A majority of graduate students in ecology are female, but the pipeline sure is leaky. Maybe it’s because of Ye Olde Career/Motherhood Issues (can’t dive with a baby), maybe it’s because women burn to nuture non-profits instread of cut academic throats, maybe we are all just delicate blooms perishing away in the burning Science Sun. Or maybe not.

Jarrett Byrnes of i’m a chordata, urochordata has an excellent post on the effect of having a recognizable female name on one’s chances of publication. Jarrett writes:

To test the idea, [a study in Trends in Ecology & Evolution] looked at the journal Behavioral Ecology, that instituted a double blind peer review process in 2001 - so, not only do authors not know who is reviewing their papers, but reviewers don’t know the names of the authors.
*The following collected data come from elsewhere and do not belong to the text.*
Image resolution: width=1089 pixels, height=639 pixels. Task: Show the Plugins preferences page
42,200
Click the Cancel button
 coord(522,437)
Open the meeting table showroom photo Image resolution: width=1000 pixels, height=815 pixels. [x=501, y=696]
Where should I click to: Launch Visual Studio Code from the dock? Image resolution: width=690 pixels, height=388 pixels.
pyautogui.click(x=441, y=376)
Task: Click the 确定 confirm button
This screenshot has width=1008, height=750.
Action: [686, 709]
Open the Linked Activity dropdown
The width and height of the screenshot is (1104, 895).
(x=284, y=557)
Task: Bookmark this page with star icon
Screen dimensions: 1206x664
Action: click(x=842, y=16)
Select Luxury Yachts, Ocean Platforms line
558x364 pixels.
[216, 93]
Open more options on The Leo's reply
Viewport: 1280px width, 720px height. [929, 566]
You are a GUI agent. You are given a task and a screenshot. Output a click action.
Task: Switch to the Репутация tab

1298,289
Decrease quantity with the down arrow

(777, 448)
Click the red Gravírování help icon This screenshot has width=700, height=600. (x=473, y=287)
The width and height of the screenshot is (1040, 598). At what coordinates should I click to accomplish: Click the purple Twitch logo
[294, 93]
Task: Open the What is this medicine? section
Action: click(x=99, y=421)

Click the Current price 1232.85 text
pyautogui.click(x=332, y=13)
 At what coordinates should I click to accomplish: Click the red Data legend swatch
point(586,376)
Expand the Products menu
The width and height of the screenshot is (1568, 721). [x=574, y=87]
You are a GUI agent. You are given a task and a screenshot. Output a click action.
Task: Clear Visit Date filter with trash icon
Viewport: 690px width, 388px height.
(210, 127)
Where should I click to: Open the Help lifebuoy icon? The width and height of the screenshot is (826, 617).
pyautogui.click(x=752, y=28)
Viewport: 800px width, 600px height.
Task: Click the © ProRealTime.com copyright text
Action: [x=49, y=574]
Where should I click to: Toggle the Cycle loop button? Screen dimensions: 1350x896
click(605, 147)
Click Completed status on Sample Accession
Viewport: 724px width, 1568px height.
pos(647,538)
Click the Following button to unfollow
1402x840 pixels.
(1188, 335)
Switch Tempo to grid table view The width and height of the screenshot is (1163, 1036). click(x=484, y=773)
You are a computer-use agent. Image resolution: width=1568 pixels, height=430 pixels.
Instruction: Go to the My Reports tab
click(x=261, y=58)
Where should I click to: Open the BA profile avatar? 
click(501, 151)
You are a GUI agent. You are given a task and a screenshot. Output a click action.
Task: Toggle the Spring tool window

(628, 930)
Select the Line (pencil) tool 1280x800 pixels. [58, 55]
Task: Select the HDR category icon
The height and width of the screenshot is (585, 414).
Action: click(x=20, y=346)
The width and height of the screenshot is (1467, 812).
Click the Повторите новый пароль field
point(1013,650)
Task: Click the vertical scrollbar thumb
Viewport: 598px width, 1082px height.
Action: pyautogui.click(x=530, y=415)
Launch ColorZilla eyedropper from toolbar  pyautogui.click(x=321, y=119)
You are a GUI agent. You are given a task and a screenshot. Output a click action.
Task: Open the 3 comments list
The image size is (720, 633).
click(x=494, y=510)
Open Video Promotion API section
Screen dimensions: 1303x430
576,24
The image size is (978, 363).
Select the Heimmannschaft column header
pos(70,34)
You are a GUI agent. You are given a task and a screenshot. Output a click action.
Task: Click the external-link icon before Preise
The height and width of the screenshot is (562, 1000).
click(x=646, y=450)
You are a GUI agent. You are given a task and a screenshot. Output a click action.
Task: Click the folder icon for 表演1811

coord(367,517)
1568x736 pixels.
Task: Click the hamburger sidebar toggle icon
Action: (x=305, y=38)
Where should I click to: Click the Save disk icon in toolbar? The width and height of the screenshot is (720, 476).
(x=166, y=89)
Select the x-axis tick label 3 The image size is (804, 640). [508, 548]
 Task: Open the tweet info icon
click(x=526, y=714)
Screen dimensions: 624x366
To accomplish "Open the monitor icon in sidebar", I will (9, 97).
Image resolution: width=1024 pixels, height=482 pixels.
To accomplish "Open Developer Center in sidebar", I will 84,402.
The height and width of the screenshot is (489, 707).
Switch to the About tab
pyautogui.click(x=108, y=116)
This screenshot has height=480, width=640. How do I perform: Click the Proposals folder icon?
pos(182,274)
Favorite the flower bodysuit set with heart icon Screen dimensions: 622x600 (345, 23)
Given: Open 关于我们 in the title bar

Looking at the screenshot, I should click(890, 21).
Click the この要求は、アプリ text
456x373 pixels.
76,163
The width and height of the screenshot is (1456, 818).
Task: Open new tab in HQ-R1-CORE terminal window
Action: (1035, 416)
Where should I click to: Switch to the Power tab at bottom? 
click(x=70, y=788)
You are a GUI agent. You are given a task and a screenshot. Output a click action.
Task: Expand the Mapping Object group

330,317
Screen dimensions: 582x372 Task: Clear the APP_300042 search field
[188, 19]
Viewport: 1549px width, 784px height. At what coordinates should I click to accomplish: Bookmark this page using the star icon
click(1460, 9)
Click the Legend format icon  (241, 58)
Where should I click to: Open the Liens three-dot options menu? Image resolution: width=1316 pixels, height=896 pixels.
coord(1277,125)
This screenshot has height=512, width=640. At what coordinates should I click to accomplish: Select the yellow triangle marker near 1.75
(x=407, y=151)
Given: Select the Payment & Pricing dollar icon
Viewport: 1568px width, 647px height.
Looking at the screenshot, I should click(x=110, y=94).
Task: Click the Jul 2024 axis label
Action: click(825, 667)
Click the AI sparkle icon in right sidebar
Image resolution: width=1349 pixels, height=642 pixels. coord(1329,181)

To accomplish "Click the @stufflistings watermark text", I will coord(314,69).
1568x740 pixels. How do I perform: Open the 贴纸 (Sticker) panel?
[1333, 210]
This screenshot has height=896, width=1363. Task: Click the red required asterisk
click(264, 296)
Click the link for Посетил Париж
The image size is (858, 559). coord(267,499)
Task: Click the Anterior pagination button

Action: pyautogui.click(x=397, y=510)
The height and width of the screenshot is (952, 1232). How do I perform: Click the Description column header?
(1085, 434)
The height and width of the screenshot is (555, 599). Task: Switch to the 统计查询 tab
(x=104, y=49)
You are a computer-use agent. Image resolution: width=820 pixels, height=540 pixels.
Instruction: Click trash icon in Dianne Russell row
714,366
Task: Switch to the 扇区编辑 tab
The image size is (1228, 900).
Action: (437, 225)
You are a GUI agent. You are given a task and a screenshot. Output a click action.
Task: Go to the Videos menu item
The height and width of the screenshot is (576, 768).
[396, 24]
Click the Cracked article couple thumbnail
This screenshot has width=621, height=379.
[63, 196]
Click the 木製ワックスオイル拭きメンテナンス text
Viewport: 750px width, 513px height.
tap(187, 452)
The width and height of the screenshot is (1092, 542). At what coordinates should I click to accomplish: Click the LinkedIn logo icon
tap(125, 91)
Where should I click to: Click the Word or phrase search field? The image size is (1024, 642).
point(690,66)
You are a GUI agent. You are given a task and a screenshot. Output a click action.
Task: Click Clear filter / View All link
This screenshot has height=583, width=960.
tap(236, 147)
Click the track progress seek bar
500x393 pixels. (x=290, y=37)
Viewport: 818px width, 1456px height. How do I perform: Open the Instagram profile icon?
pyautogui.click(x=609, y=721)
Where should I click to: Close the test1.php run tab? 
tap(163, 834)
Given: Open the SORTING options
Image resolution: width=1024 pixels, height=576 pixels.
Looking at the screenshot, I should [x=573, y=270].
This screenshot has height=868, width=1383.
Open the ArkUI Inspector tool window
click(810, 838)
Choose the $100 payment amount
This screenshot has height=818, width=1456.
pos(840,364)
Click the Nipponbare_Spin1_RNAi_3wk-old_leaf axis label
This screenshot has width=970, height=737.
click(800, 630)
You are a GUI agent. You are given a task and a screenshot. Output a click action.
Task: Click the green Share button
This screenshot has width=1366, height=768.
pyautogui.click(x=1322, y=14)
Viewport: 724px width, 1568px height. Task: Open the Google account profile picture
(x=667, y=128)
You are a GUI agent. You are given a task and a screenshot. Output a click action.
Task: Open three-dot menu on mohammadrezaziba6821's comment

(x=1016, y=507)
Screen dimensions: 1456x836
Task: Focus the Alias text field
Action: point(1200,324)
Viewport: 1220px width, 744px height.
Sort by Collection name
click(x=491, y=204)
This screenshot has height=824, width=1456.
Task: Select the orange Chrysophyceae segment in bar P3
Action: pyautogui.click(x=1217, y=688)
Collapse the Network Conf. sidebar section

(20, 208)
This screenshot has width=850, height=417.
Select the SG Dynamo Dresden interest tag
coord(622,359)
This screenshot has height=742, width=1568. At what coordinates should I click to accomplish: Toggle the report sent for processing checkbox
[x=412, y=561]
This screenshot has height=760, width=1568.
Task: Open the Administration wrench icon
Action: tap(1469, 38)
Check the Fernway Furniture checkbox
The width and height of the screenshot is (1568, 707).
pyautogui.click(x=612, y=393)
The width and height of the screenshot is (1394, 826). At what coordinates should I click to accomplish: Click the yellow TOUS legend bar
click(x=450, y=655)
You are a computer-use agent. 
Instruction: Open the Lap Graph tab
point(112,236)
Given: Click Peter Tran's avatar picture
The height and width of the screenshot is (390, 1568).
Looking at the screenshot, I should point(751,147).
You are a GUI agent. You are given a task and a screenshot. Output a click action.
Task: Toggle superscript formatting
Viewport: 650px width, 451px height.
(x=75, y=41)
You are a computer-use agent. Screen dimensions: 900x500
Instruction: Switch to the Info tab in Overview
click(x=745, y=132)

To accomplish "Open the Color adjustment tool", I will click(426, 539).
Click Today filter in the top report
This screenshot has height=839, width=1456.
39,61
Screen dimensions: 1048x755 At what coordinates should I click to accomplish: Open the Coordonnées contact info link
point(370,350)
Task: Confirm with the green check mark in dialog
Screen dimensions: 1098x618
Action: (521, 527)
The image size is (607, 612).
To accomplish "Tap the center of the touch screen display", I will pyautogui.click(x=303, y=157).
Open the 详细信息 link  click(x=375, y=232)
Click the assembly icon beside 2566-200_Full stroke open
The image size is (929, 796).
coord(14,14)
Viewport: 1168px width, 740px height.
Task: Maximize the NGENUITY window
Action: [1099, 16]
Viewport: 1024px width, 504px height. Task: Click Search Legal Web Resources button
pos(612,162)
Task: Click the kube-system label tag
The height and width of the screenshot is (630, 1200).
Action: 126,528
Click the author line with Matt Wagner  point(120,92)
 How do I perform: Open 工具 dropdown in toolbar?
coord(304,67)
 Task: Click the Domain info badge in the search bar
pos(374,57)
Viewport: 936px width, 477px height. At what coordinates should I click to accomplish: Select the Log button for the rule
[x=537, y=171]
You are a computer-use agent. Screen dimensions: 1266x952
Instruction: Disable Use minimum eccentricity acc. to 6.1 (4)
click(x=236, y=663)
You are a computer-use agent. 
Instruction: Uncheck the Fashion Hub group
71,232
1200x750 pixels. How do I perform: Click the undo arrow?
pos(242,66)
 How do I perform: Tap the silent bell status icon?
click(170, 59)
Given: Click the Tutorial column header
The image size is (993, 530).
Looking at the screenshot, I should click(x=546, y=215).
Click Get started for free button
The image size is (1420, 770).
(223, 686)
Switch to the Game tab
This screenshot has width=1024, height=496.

The relative proportion of female first author papers increased.

Even controlled for the increasing number of female ecologists, this represents a 33% increase in the representation of female authors. Just from going double-blind during the review process. Go read the rest of Jarrett’s post for pretty graphs and more disturbing facts.

This fairly huge bias, unconcious though it may be, is terrifying to a baby scientist of the XX persuasion. The vast majority of journals are not double-blind. When I eventually get published, I will probably use my first and middle initials - and not just because that gives me the rockin’ moniker MC Goldstein.